Dedicated compute overview
This page provides an overview of dedicated compute access mode.
What is dedicated compute?
Dedicated compute is compute configured with dedicated access mode. This means the compute resource can only be used by the single user or group assigned to it. For information on configuring access modes, see Access modes.
Access mode selection
Access mode is configured when creating an all-purpose or job compute resource. The access mode setting is under the Advanced section in the compute UI and represented by data_security_mode
in the API.
By default in the UI, access mode is set to Auto, which means the access mode is automatically chosen for you based on your selected Databricks Runtime.
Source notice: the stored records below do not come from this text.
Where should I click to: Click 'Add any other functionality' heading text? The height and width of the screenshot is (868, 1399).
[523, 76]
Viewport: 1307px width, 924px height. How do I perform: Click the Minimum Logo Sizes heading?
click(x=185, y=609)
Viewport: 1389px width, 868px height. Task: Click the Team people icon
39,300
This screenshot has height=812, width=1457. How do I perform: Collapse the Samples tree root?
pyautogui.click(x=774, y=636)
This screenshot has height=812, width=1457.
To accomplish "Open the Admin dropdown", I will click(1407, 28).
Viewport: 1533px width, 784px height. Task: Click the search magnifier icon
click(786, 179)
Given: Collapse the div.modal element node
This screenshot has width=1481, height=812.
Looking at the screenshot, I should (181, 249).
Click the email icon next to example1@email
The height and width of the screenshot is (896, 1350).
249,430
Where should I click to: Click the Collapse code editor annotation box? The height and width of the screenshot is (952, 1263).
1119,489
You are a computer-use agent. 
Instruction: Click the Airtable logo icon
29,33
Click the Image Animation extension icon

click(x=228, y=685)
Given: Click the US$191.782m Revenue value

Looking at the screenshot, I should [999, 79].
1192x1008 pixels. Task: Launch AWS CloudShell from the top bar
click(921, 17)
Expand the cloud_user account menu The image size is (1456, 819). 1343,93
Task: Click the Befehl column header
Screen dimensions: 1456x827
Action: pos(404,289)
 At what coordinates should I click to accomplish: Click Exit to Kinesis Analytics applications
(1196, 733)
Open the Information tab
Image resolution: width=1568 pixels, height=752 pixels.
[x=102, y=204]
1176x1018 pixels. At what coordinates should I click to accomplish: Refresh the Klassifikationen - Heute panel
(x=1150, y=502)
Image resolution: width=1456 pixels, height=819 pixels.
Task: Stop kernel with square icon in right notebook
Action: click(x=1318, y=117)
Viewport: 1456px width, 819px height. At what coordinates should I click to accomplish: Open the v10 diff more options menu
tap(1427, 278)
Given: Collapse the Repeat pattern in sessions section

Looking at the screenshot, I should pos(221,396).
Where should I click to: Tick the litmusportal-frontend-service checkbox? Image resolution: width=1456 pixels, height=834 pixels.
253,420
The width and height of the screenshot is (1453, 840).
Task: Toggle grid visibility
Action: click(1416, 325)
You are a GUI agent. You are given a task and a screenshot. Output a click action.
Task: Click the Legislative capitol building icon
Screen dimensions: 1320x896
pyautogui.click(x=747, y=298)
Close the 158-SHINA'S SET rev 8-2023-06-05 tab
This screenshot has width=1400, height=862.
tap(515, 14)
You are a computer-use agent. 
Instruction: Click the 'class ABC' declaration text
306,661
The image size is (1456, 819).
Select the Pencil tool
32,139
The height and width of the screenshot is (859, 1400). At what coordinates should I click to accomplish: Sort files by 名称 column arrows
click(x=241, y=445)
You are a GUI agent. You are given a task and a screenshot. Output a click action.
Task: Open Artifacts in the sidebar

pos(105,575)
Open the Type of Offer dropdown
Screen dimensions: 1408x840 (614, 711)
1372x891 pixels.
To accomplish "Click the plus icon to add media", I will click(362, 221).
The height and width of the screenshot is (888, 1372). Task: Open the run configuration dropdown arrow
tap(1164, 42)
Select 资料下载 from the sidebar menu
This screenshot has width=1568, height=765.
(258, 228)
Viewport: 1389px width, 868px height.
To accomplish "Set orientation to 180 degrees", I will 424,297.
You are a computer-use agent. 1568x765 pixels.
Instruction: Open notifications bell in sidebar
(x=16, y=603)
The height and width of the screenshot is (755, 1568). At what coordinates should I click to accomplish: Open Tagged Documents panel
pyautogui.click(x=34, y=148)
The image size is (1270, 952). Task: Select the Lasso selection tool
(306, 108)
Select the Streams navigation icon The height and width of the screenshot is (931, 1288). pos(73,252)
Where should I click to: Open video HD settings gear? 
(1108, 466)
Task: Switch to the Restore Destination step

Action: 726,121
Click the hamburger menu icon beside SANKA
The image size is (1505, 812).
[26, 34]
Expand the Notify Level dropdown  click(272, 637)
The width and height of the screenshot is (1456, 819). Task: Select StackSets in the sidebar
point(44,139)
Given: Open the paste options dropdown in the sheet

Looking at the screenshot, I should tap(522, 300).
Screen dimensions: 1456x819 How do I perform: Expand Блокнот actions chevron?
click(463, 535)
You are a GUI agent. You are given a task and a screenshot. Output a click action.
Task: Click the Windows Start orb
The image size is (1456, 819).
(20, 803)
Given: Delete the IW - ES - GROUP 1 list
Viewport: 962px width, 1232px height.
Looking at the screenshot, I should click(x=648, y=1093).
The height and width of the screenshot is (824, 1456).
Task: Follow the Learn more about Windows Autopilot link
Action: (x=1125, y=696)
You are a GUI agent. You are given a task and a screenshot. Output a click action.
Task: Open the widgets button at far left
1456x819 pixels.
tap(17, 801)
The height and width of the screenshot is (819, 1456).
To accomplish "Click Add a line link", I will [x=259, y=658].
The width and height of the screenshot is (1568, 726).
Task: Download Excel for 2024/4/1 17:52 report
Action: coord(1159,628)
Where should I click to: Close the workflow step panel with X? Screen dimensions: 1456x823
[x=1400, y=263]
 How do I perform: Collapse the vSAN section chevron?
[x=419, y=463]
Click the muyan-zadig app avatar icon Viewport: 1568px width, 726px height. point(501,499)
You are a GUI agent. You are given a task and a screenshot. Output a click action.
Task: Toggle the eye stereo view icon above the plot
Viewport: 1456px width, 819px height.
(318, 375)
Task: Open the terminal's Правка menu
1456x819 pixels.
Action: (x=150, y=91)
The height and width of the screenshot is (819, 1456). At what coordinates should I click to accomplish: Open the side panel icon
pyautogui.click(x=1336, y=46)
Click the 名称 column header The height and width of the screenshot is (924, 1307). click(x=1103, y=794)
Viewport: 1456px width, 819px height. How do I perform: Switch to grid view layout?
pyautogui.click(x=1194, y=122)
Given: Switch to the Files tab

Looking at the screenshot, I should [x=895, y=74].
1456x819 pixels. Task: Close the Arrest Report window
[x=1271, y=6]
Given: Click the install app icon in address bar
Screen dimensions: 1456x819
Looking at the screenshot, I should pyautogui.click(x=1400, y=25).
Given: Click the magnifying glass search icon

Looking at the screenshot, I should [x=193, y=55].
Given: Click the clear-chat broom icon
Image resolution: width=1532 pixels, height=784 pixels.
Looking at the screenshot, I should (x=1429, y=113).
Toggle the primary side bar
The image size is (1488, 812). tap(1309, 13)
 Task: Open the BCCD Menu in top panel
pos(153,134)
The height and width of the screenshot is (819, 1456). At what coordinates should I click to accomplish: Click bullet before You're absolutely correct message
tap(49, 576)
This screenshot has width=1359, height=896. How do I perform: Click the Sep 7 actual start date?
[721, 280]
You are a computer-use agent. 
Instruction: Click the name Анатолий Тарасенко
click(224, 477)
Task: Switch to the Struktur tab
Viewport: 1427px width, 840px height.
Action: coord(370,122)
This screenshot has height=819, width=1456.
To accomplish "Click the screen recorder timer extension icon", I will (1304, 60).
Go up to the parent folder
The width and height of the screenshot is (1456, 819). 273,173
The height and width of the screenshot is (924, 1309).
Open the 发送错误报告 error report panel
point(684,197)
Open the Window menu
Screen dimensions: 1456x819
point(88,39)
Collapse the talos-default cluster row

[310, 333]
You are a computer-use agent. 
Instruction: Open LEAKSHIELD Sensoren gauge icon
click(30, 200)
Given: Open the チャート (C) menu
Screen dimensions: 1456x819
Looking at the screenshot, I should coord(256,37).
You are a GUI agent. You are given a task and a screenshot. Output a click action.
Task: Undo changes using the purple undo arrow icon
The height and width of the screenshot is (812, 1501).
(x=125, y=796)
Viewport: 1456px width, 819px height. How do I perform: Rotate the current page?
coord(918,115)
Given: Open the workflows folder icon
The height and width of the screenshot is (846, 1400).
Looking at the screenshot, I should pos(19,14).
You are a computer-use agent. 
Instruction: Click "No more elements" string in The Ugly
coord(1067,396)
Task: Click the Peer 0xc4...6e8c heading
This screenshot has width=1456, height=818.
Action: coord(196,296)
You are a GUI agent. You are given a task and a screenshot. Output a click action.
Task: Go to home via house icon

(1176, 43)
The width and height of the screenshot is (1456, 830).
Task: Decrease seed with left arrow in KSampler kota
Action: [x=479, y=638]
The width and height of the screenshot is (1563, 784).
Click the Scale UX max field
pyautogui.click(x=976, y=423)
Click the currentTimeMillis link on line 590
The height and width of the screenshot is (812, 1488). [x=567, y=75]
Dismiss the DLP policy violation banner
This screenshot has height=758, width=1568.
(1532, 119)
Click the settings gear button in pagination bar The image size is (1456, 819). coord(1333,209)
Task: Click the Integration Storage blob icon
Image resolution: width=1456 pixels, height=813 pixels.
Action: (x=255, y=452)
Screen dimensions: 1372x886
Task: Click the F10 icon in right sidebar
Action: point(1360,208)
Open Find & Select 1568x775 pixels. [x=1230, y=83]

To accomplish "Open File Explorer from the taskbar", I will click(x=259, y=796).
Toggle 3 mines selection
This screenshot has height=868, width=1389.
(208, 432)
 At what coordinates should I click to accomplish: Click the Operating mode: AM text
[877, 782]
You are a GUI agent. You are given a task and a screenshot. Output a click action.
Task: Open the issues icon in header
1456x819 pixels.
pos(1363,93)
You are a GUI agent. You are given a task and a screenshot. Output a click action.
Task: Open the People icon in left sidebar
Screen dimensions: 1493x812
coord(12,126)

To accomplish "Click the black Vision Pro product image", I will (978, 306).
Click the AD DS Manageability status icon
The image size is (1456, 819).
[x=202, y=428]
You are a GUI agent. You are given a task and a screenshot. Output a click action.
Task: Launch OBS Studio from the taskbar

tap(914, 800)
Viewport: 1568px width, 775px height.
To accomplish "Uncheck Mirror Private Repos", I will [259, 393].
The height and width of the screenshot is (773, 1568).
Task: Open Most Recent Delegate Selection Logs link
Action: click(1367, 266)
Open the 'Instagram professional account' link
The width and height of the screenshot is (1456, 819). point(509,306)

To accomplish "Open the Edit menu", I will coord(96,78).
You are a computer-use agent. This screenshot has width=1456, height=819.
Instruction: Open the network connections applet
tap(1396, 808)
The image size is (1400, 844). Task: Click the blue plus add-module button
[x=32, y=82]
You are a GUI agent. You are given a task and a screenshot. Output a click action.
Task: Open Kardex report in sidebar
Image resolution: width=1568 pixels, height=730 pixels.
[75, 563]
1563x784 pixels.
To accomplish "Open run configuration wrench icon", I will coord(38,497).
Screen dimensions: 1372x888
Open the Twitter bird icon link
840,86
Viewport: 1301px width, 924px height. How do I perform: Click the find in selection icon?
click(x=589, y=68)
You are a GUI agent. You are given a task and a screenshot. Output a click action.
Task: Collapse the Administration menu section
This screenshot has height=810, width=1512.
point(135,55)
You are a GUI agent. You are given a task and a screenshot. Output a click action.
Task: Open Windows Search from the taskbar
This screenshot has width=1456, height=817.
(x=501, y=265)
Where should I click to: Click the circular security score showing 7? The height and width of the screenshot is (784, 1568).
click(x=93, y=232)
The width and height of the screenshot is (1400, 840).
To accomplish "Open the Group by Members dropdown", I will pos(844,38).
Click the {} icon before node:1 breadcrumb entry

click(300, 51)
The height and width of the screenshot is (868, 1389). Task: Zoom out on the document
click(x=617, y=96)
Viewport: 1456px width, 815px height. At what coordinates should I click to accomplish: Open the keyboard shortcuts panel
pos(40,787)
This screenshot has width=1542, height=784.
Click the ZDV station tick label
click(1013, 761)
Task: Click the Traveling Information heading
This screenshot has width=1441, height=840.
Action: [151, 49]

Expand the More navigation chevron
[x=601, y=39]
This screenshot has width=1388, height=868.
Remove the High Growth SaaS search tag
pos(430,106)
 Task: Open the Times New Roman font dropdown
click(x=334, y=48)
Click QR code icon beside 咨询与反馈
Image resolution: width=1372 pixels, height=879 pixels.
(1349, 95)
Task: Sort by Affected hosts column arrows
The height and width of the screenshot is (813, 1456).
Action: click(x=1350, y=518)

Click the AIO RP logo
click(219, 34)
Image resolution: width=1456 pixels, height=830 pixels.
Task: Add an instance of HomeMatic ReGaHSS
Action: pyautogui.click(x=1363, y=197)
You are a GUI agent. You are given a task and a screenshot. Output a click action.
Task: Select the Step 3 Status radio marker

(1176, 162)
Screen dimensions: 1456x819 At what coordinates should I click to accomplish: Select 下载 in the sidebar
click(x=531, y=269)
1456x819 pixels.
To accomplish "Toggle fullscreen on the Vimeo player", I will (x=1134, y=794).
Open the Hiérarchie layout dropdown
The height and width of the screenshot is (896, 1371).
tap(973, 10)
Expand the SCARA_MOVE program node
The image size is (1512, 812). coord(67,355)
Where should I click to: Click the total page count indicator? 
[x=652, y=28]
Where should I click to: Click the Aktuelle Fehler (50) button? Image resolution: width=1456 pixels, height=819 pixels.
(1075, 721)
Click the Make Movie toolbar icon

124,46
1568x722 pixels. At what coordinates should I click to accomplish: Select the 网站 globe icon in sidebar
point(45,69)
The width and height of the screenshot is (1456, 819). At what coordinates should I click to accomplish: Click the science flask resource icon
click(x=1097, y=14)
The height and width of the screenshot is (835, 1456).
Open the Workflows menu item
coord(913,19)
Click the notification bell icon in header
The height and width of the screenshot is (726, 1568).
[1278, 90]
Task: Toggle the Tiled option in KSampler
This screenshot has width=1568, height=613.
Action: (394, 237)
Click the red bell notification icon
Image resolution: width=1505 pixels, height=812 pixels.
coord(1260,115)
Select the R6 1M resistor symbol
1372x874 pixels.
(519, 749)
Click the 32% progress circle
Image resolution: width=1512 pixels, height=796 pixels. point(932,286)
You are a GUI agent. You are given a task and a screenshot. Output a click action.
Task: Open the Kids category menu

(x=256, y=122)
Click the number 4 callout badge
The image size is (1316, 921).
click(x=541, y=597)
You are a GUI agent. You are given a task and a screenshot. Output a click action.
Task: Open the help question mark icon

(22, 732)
Auto defaults to Standard unless a machine learning runtime or a Databricks Runtimes lower than 14.3 is selected, in which case Dedicated is used.
When to use dedicated compute
Choose dedicated compute for workloads that require:
- RDD APIs: Workloads that need direct access to Spark's RDD (Resilient Distributed Dataset) APIs
- GPU instances: Workloads that require access to GPU resources
- R language support: Data science workloads that require R programming capabilities
- Privileged machine access: Applications requiring access to lower-level system resources
- Custom containers: Containerized environments and custom software stacks
For most other workloads, including general data engineering, SQL analytics, and collaborative data science, use standard compute for better cost efficiency and simplified management. See Standard compute overview.
User and group assignment
- Single user: Assign compute to one specific user for exclusive access.
- Group access: Assign compute to a single group for shared access within the group (Public Preview). See Dedicated compute group access.
Limitations and considerations
- Fine-grain access control functionality requires Databricks Runtime 15.4 LTS or above and serverless compute enablement. See Dedicated compute requirements and limitations.